青山繁晴議員は「首相と閣僚が回るたびに(自民党の票が)減っている」と指摘しており、これは有権者の「プロテスト(抗議の意思)」と受け取られていると門田氏は語る。増税のみで減税がない現状への国民の不満が背景にあるという。
地方での取材や大阪での石破首相の演説会場が「ガラガラ」な状況からも、一人区での自民党の苦戦が浮き彫りになっていると門田氏は述べる。
これらの状況から、日本列島を覆う現象として「自民党にはどうしても勝たせたくない症候群」が広がっていると門田氏は指摘する。これは、自民党、特に現政権への強い不信感と拒絶反応を示しているものだ。
保守層の葛藤:「左翼革命」が進む自民党
門田氏は、自民党支持層、特に保守層が現在、大きなジレンマを抱えていると分析する。自民党の保守系議員を応援したいものの、「今の政権(石破政権)と与党のあり方を認めてしまうことになるのではないか」という有権者の迷いが深まっているという。全国比例で自民党に投票することが、結果的に石破政権の延命に繋がるのではないかという懸念が、保守層の間で共有されているのだ。

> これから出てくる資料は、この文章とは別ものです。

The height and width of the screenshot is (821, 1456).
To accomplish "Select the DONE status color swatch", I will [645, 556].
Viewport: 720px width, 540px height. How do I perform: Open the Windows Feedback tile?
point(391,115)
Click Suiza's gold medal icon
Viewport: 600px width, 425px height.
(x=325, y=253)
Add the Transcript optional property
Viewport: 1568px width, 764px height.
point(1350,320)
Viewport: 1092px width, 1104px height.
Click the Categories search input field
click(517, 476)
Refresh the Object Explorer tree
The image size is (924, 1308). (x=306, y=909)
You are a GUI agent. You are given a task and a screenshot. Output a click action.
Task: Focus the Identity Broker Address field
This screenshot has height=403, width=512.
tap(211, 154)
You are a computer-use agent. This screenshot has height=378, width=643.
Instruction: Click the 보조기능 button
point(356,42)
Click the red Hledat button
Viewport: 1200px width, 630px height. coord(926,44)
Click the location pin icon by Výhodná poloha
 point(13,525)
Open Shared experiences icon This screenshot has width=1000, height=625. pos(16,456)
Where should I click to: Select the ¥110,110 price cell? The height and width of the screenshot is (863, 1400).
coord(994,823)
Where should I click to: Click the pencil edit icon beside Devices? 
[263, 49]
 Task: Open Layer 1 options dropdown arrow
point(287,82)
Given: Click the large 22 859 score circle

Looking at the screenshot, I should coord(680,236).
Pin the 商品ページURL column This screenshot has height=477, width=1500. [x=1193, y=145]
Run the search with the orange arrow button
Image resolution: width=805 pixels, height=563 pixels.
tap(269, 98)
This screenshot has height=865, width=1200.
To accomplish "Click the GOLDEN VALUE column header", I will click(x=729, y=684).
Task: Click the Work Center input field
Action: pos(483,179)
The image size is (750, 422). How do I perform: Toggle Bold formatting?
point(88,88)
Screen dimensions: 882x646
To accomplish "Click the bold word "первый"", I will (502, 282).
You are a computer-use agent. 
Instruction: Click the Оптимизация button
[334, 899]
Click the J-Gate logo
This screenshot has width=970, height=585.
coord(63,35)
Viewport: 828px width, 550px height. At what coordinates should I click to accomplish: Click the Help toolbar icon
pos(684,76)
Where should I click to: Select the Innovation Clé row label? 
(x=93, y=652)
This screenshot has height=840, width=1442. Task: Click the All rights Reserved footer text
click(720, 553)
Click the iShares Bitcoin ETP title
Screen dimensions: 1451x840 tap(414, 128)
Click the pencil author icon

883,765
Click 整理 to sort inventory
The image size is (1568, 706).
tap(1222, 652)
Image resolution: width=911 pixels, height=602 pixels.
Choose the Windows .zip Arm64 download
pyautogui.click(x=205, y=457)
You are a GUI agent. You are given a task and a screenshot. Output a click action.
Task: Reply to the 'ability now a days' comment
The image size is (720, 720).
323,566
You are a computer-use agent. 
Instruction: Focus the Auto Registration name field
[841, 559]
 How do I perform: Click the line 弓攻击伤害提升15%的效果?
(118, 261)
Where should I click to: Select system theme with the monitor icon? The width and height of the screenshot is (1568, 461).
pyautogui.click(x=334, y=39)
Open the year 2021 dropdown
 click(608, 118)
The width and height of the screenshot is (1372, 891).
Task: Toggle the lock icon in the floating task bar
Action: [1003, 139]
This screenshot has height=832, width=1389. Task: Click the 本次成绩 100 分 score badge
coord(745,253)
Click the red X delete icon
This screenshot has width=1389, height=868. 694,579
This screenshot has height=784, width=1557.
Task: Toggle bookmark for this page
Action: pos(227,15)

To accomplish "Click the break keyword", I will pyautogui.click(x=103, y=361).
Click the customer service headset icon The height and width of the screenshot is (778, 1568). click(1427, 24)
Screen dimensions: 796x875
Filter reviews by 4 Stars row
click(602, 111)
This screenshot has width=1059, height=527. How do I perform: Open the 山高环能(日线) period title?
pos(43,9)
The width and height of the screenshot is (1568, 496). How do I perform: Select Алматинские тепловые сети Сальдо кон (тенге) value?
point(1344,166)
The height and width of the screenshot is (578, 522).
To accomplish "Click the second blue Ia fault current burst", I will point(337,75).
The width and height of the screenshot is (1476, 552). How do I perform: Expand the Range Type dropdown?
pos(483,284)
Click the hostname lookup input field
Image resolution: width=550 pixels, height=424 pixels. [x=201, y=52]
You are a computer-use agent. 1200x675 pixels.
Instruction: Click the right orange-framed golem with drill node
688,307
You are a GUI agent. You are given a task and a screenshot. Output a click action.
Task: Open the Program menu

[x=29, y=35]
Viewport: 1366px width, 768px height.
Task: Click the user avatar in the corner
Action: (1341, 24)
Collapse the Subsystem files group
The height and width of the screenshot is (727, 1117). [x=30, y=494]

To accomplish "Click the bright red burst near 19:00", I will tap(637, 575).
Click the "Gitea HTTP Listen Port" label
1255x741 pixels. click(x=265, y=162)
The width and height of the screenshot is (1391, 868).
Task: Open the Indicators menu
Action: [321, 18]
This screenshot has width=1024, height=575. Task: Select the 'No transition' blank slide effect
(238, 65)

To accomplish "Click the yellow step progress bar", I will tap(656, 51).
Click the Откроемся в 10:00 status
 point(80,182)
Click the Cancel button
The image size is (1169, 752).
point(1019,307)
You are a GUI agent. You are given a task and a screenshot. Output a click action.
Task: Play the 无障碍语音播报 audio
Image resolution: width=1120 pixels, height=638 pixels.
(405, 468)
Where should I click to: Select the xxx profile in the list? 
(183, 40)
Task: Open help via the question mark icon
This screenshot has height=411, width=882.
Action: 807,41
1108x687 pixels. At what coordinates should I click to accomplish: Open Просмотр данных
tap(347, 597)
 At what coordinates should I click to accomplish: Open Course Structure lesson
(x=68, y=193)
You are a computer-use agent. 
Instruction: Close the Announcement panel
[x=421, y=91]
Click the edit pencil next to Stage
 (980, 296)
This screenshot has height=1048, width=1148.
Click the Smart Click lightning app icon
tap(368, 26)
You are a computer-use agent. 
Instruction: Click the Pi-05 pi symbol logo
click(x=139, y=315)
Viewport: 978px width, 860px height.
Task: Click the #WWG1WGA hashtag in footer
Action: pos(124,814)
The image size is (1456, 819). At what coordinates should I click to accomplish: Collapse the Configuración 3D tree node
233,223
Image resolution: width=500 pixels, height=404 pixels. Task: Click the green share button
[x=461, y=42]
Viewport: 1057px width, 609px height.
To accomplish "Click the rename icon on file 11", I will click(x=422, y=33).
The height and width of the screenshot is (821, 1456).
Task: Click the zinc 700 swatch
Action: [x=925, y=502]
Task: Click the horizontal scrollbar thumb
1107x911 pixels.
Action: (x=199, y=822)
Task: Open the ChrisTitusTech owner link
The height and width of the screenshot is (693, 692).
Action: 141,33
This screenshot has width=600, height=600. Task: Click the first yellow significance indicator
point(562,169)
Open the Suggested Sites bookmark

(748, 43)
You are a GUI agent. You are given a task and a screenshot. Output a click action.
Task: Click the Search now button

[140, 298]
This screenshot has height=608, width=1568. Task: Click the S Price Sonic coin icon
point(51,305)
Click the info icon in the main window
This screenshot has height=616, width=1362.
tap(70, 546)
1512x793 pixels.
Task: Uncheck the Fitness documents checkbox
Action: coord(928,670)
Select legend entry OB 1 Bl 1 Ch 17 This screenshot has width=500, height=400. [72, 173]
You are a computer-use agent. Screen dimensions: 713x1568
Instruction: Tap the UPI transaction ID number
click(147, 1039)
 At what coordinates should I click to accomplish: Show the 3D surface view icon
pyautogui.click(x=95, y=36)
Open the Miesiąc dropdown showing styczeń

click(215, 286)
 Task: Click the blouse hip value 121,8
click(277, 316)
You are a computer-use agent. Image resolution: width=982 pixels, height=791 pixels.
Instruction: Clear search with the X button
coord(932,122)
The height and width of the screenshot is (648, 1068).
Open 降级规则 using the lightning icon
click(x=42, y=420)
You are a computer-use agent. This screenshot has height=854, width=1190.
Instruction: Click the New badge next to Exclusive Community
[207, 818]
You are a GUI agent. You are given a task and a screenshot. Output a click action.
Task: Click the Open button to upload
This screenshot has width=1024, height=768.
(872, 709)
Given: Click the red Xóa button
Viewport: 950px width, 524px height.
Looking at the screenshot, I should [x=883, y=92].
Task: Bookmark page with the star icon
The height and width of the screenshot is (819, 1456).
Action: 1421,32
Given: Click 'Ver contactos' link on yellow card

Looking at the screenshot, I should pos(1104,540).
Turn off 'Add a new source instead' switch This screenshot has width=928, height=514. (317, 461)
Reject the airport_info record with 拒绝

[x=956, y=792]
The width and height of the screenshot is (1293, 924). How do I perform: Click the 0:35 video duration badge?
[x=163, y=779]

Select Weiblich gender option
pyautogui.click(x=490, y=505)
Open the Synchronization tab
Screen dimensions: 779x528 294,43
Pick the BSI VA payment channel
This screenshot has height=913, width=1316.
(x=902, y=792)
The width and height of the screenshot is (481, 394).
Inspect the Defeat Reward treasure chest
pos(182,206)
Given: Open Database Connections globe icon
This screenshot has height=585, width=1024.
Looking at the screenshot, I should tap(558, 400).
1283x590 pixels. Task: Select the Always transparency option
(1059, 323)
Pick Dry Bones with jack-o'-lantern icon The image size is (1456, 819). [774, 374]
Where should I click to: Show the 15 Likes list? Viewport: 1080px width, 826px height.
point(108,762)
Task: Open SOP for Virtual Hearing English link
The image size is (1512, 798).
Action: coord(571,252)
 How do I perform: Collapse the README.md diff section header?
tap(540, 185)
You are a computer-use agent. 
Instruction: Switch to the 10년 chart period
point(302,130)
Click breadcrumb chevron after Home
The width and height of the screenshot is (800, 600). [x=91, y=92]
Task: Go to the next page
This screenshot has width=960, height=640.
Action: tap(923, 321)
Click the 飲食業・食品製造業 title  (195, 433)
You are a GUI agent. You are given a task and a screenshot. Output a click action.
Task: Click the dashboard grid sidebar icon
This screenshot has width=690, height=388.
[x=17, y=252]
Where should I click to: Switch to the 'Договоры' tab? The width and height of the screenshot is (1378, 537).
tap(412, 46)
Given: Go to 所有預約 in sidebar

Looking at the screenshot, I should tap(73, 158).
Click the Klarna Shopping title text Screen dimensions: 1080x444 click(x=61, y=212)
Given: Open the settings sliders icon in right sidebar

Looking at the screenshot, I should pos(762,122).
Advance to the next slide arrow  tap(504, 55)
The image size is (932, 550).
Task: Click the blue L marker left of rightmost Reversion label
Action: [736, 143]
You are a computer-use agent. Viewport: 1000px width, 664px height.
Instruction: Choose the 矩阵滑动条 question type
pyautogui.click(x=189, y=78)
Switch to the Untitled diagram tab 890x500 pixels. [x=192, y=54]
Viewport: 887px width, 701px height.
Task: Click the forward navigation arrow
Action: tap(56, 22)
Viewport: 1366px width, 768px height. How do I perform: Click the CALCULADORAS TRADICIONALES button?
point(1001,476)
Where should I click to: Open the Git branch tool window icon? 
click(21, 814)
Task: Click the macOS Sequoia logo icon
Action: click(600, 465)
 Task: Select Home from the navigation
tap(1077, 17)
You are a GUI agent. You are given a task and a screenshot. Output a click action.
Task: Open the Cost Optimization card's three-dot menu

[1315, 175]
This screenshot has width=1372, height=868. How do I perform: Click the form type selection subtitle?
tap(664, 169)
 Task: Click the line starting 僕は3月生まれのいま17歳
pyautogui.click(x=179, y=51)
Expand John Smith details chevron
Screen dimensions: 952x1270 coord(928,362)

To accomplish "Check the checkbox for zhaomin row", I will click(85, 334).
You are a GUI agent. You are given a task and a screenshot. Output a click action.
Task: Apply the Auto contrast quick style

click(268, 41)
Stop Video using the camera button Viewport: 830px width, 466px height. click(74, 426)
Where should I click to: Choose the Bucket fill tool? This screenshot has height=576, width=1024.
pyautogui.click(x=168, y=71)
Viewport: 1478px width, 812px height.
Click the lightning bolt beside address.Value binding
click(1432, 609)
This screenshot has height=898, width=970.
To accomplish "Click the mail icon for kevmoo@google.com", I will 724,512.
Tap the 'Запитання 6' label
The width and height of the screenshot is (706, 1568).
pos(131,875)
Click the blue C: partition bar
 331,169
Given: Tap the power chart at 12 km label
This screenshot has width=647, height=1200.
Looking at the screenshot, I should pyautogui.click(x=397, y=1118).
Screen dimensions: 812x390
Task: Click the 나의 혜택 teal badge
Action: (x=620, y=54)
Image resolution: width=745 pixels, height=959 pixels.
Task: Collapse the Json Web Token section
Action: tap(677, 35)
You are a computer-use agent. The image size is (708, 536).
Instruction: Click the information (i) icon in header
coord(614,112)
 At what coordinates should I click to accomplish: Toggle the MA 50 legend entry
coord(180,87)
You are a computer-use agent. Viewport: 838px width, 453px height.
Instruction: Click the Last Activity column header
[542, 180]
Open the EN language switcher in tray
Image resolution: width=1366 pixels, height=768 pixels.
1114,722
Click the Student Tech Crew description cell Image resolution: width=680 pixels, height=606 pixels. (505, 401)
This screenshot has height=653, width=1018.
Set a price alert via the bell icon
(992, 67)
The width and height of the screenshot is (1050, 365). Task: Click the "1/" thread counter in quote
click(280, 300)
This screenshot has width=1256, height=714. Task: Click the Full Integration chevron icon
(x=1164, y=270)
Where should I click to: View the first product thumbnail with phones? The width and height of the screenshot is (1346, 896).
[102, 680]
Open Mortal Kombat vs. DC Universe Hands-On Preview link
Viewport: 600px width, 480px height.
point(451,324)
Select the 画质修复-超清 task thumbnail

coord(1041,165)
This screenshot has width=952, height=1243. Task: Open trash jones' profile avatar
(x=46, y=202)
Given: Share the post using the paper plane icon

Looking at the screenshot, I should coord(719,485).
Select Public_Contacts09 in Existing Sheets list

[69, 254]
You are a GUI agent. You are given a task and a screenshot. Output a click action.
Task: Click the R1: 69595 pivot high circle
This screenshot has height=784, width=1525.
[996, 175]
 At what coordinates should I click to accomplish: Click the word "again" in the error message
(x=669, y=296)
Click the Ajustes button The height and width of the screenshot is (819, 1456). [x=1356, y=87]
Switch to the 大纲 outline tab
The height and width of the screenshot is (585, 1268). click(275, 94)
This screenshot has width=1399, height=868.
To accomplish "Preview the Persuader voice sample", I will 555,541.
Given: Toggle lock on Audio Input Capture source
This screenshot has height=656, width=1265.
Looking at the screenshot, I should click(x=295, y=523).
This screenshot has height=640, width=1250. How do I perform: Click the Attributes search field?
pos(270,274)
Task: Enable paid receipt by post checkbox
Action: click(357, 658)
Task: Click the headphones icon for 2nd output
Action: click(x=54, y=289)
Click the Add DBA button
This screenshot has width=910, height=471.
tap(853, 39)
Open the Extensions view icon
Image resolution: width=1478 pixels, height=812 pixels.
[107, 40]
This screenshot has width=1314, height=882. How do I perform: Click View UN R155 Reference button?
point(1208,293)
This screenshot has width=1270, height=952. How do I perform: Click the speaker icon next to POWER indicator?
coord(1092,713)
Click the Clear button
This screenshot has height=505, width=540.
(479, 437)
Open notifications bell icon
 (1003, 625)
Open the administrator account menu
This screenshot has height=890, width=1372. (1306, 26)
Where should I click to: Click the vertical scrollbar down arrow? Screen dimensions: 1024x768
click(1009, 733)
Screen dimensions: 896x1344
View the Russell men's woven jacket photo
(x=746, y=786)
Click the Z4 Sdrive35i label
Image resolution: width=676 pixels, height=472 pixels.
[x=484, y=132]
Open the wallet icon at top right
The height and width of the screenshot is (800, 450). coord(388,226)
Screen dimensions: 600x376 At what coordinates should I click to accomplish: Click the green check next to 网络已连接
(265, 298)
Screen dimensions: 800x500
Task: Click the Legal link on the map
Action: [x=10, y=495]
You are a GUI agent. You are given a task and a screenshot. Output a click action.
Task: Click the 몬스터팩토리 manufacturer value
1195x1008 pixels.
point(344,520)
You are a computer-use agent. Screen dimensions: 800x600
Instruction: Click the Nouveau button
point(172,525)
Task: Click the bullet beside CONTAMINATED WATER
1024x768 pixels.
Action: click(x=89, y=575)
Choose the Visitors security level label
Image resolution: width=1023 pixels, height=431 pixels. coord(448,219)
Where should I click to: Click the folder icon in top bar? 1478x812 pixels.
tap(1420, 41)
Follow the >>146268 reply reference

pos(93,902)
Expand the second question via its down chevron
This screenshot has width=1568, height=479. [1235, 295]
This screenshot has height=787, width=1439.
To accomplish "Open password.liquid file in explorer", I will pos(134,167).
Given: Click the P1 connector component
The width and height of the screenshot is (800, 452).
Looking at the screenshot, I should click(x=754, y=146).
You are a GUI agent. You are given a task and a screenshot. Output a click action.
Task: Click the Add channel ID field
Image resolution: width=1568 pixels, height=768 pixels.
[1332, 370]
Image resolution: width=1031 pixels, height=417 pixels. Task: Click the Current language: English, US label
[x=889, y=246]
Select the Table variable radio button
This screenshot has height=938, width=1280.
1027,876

ネットメディアなどで積極的に発信する有村治子氏、杉田水脈氏、長尾敬氏といった保守系議員は、組織票を持たないため、非常に厳しい選挙戦を強いられているという。
門田氏は、2023年9月27日に起こった出来事(石破氏が党総裁選で高市氏を逆転したこと)を「左翼革命」と表現する。長年安倍政権下で支配的だった保守・現実派が、左翼勢力によって排除されつつあると主張するのだ。LGBT法や選択的夫婦別姓など、日本の根幹を揺るがすような左翼政策の推進が、自民党の岩盤支持層(保守・現実派の支持層)の離反を招いていると分析している。
衆議院選挙での大敗(1/4の議席を失い少数与党に転落)後も、保守・現実派が石破政権を引きずり下ろさなかったことについて、門田氏は彼らの「行儀の良さ」が裏目に出たと批判する。国民民主党との連携や、積極財政派による政権奪取の機会を逸したと指摘している。
また、麻生太郎氏の「とことんまで負けよう」という戦略や、岸田政権が続く中で起こった政治資金規正法違反など、政権が吹っ飛ぶような問題が何度もあったにもかかわらず、保守・現実派から「国民のために」と声を上げ、行動する「迫力のあるやつがいない」と門田氏は嘆く。
秋の衆院解散と保守層への期待
参院選で与党が大敗した場合、秋の衆議院解散・総選挙の可能性が非常に高まると門田氏は予測する。前出の青山氏は、「自由民主党の中で本当の改革を増やす以外になくなった」と述べ、参院選の結果を受けて党内で保守議員が力を増す必要があるとの認識を示しているという。
門田氏は、この危機的状況を打開するためには、国民が自ら行動し、新しい政権のフェーズに向かって進むべきだと訴えている。
今回の門田隆将氏の対談から、自民党が現在、有権者からの強い不信感と、党内の保守層からの見限りという二重の危機に直面していることが明らかになった。特に、現政権の政策や姿勢に対する国民の不満、そして保守・現実派が党内で力を失いつつある現状は、日本の政治の大きな転換点を示唆している。果たして、参院選の結果は、日本の政治の転換の方向性を決定づける重要な要素となるだろうか。